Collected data
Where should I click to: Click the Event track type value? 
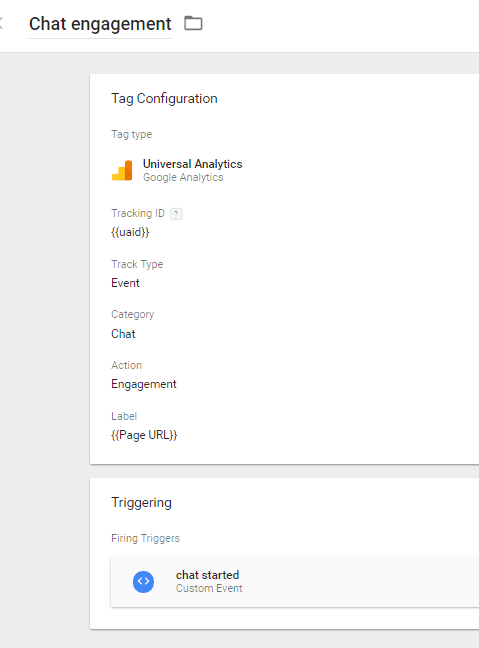125,283

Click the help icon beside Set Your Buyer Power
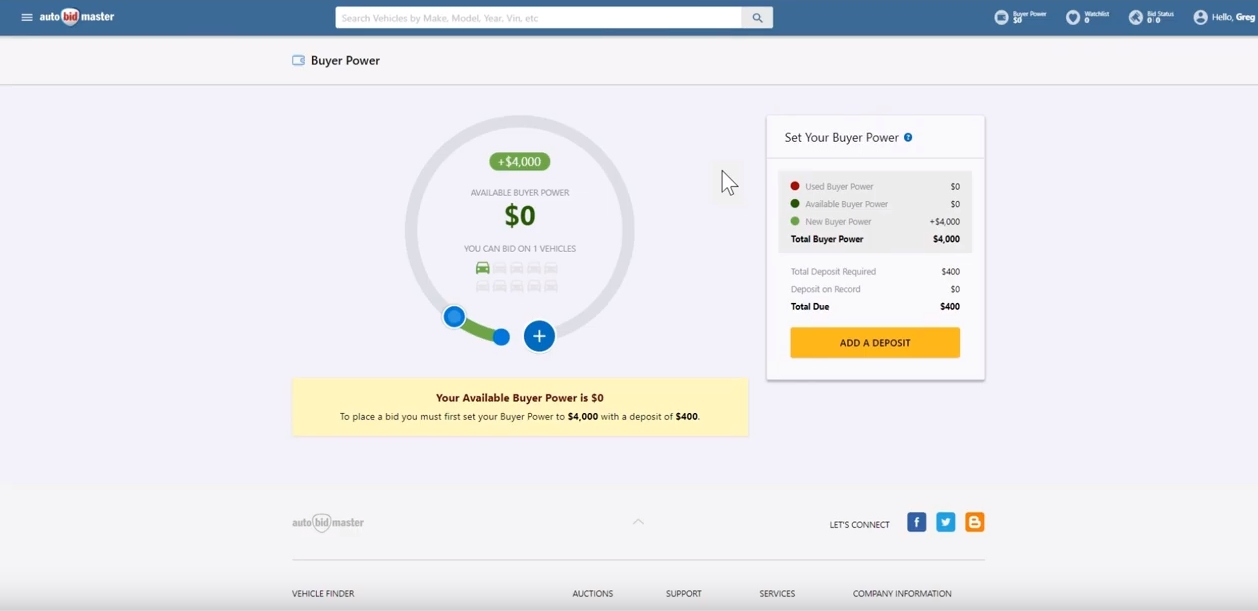click(908, 138)

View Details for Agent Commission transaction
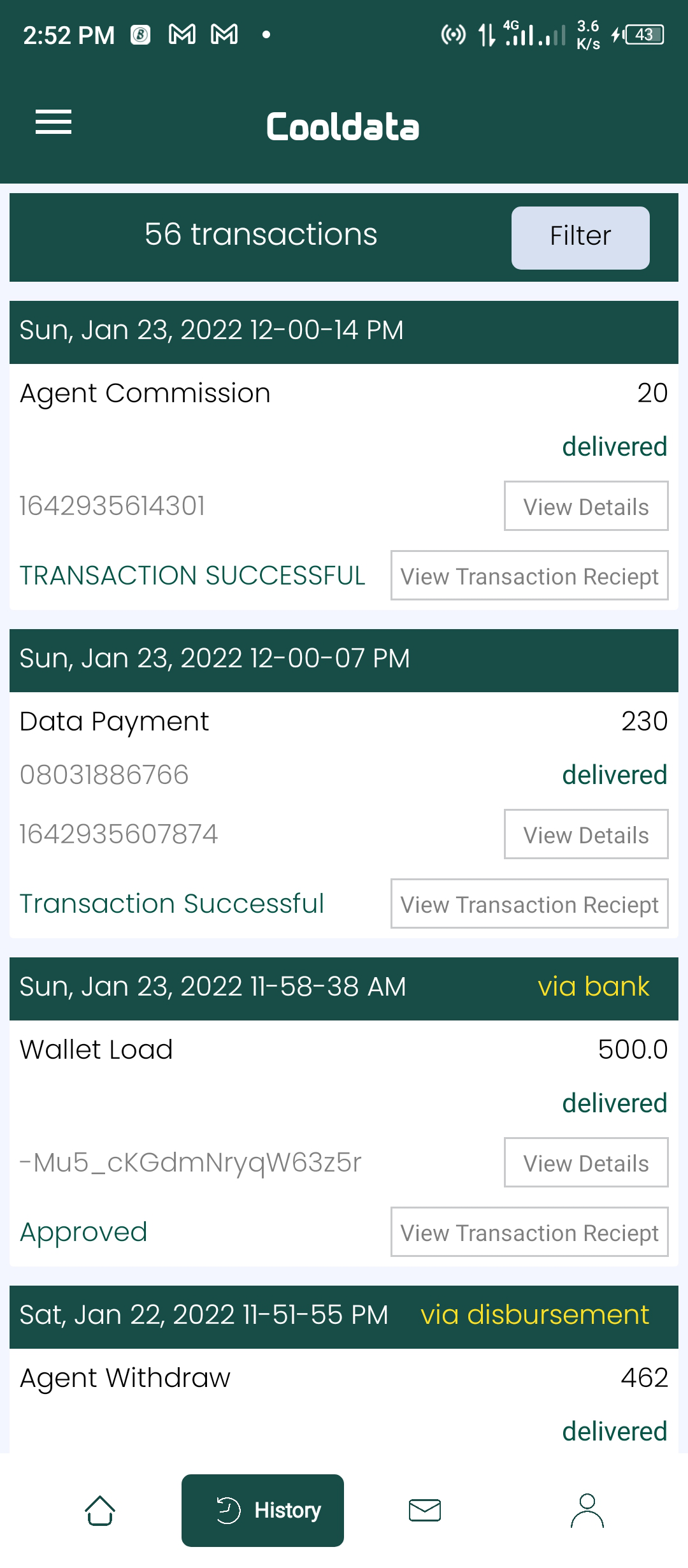(x=586, y=506)
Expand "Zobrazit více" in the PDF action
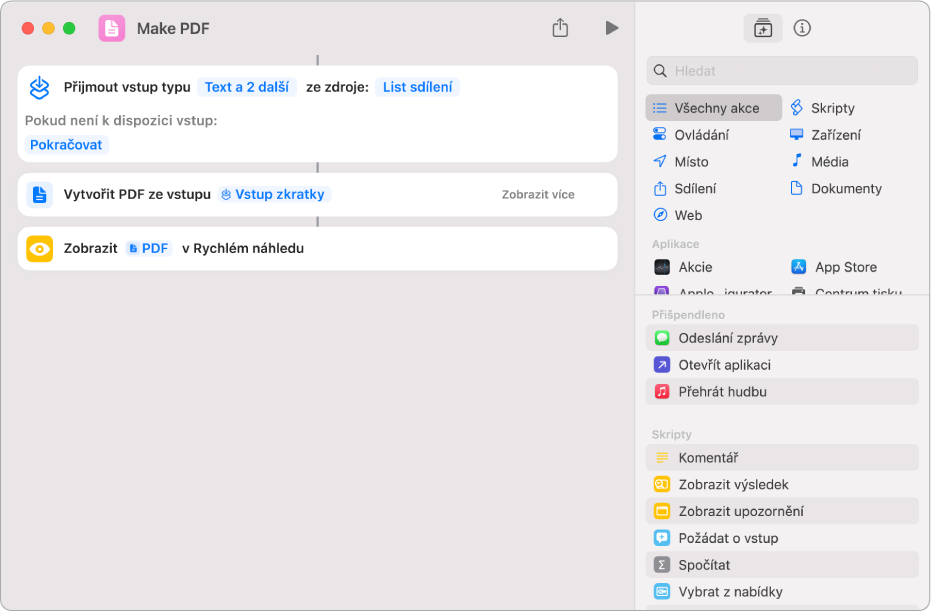The height and width of the screenshot is (612, 931). tap(538, 194)
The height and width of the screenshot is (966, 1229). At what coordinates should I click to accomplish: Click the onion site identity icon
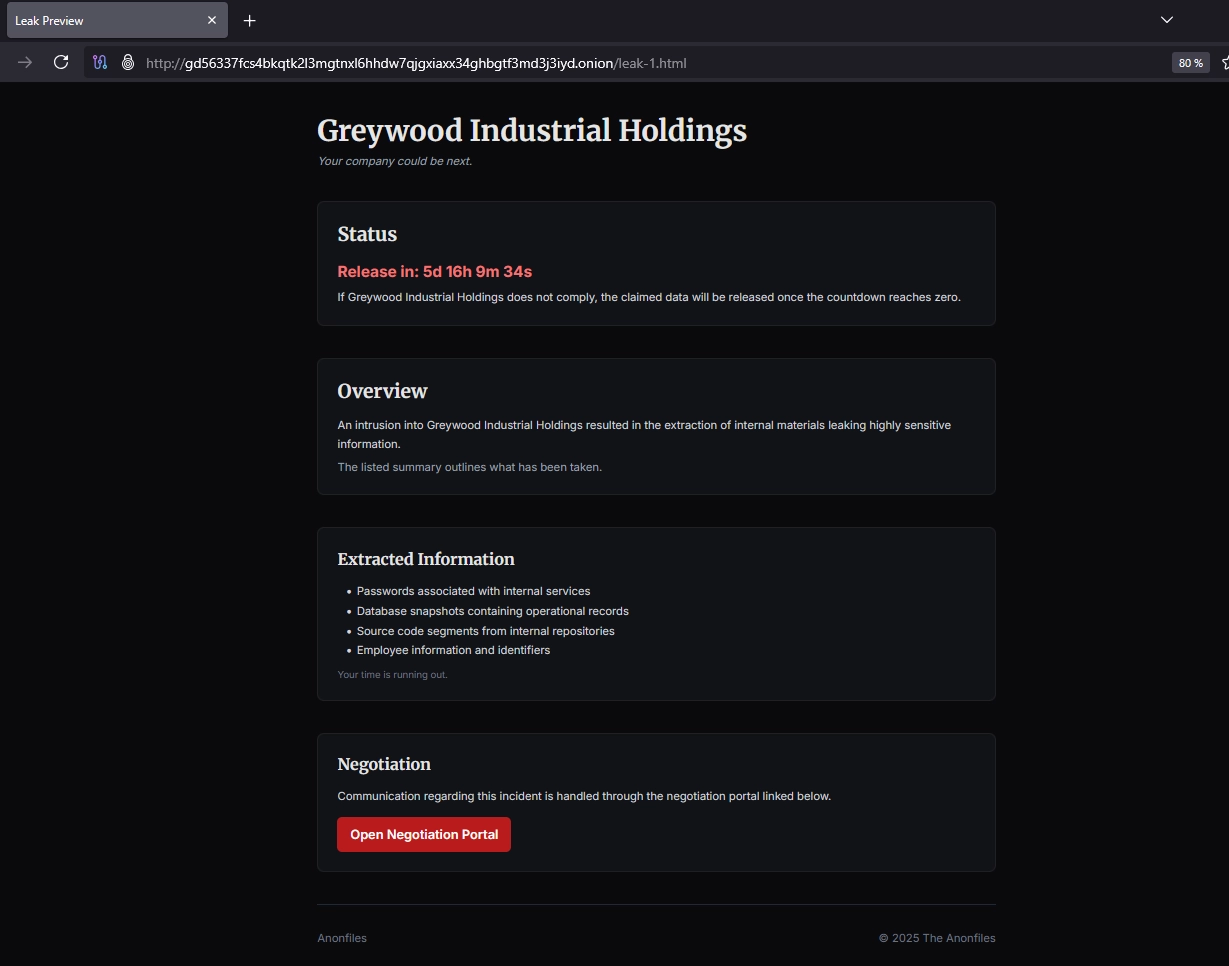(128, 63)
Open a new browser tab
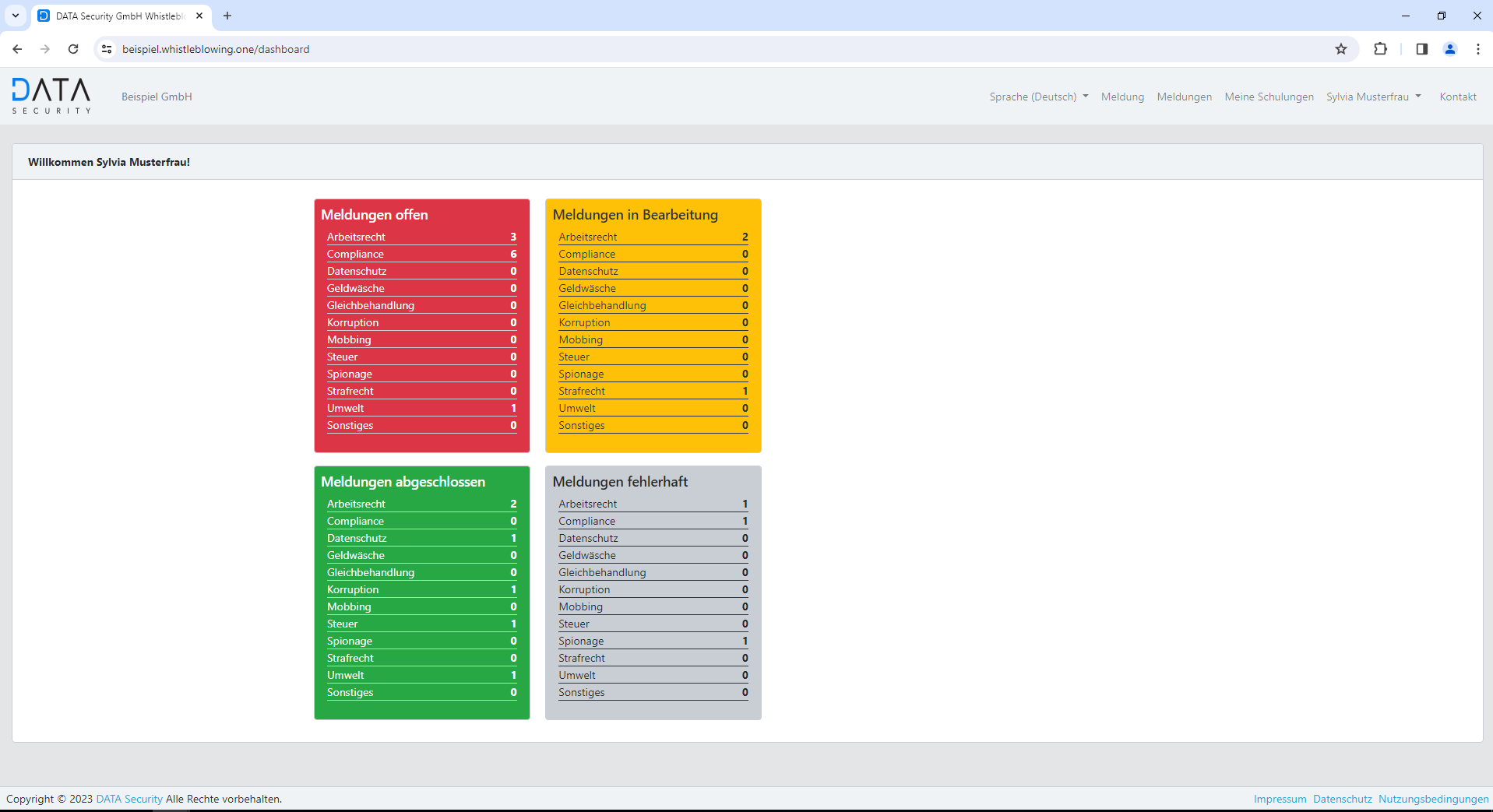 227,16
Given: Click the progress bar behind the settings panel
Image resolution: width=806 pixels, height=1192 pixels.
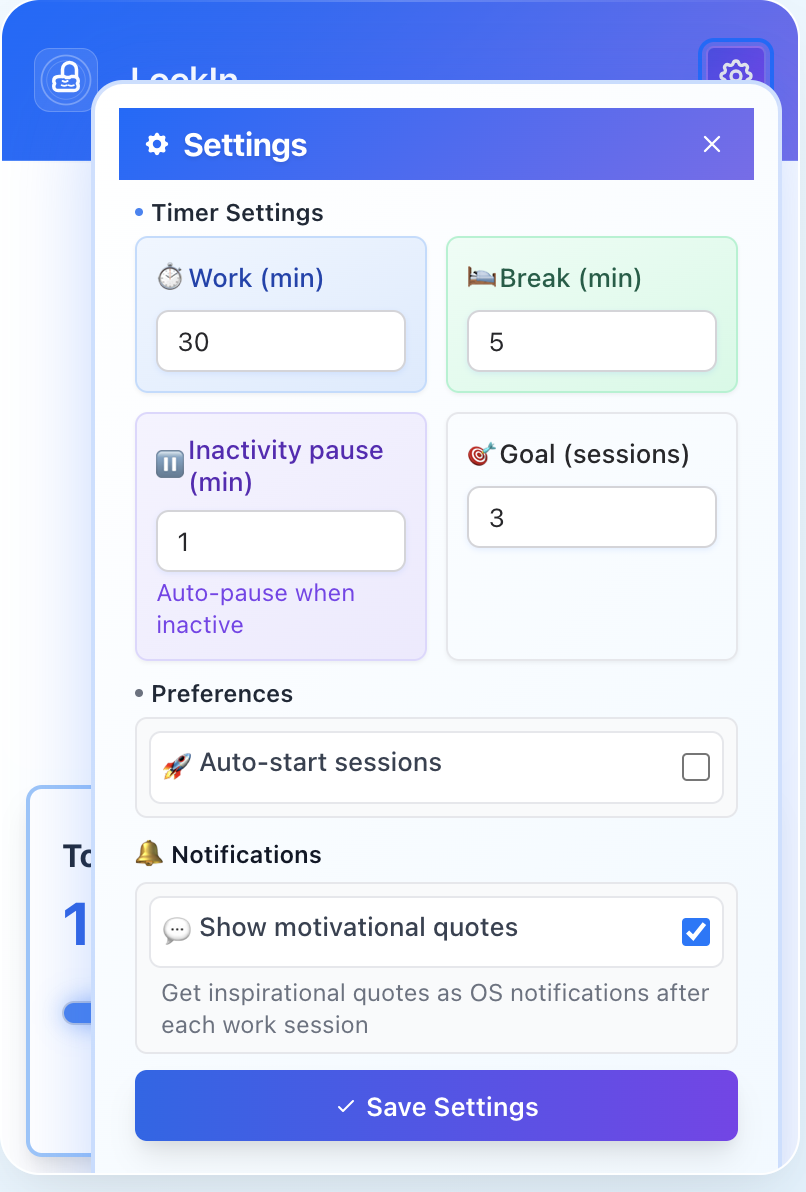Looking at the screenshot, I should [76, 1013].
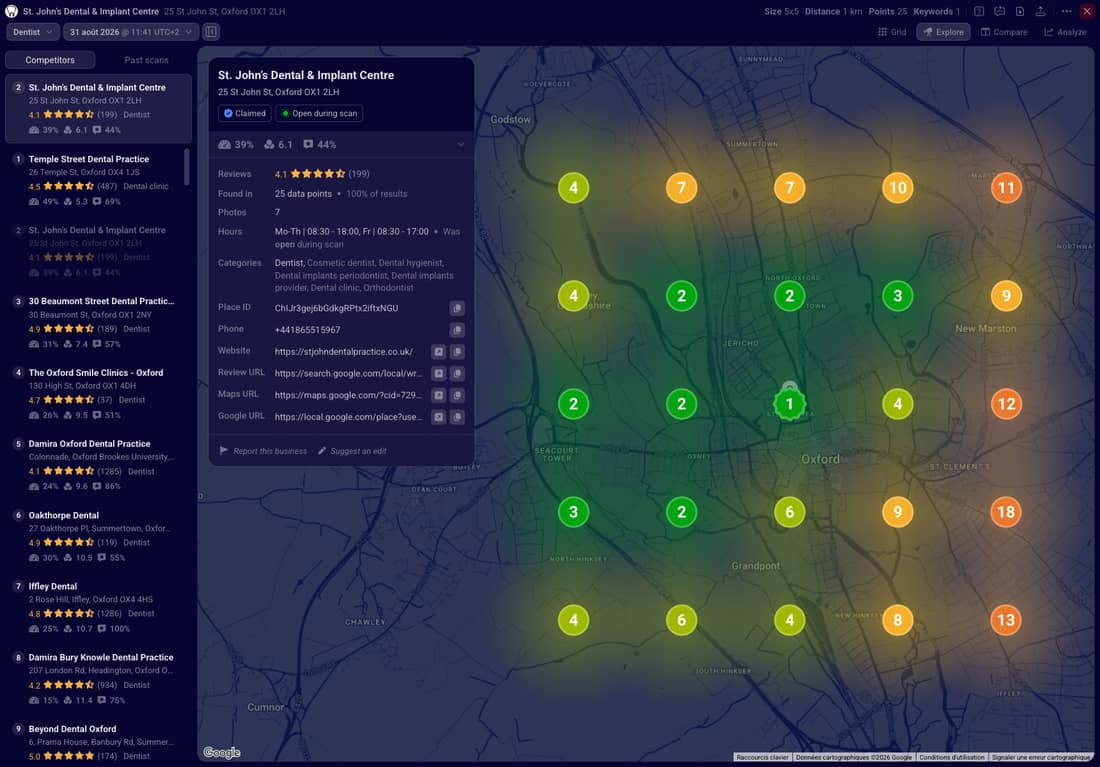Copy the Place ID value
The width and height of the screenshot is (1100, 767).
pos(457,308)
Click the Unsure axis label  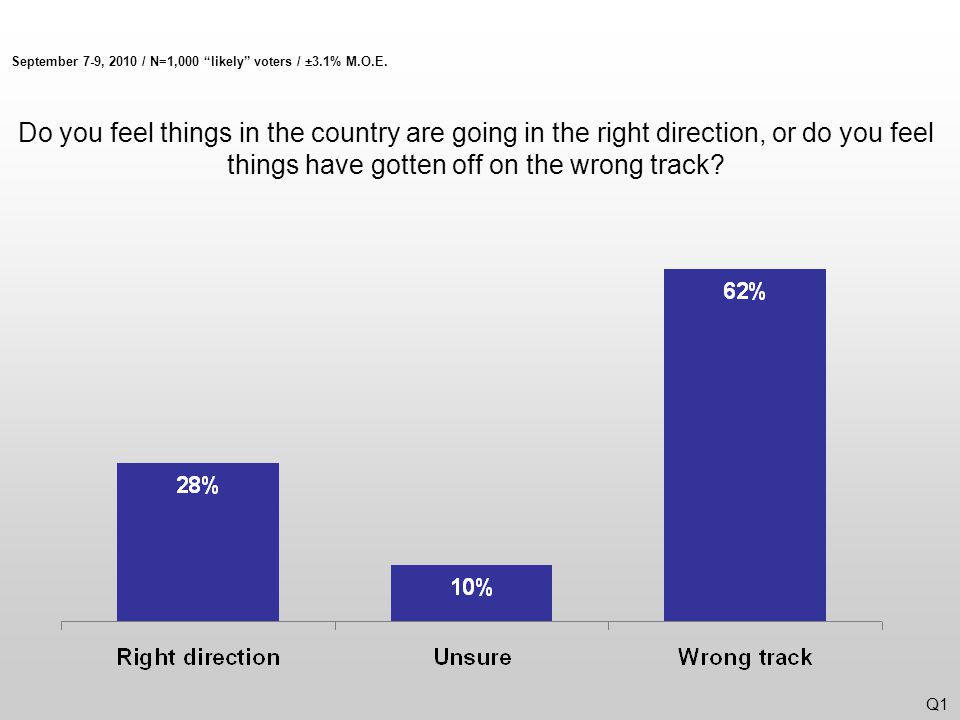click(x=472, y=657)
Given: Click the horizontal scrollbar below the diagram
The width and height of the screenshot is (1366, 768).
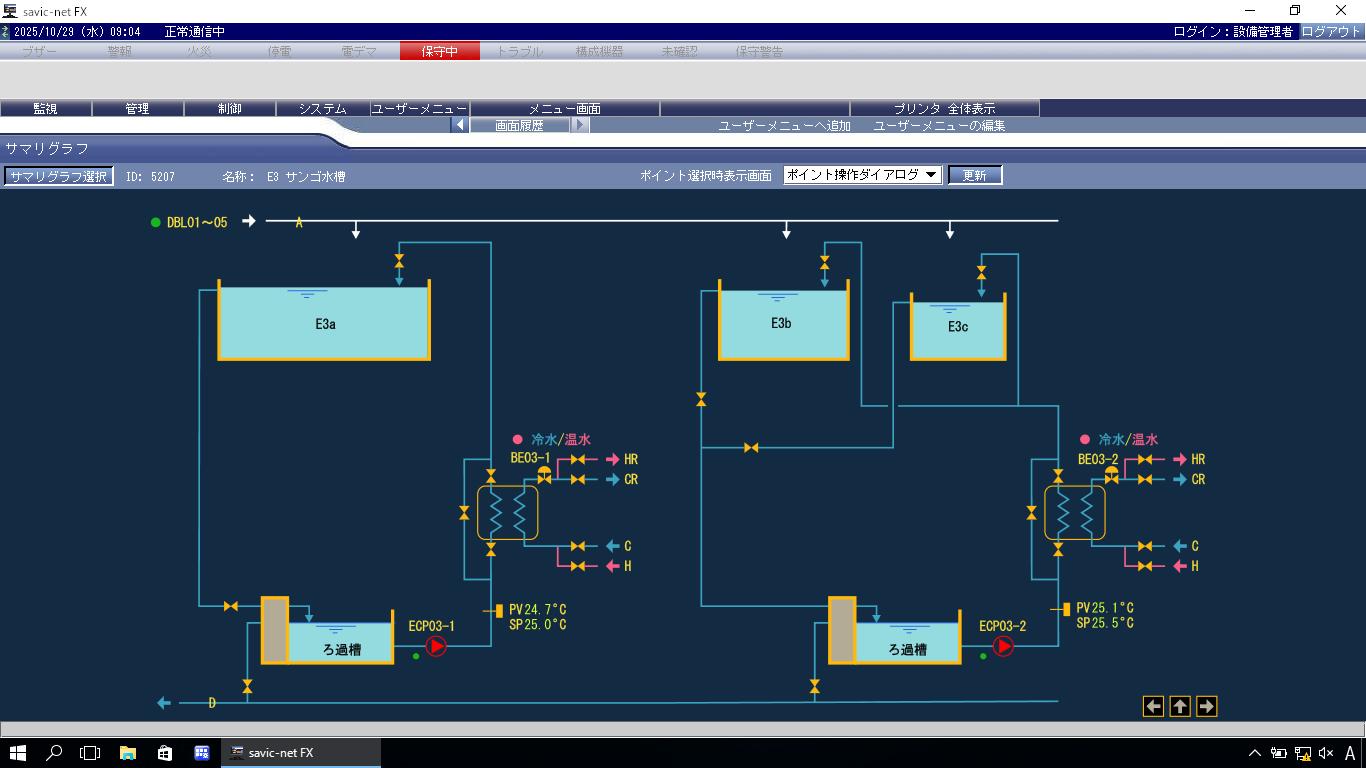Looking at the screenshot, I should (x=683, y=729).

● REQUIREMENT
Write the lines out exactly, beginning at the line that holds "The width and height of the screenshot is (1366, 768)." and stopping after the last line of the entries; include no pictures.

● ANSWER TO THIS EXERCISE
The width and height of the screenshot is (1366, 768).
Looking at the screenshot, I should (x=683, y=729).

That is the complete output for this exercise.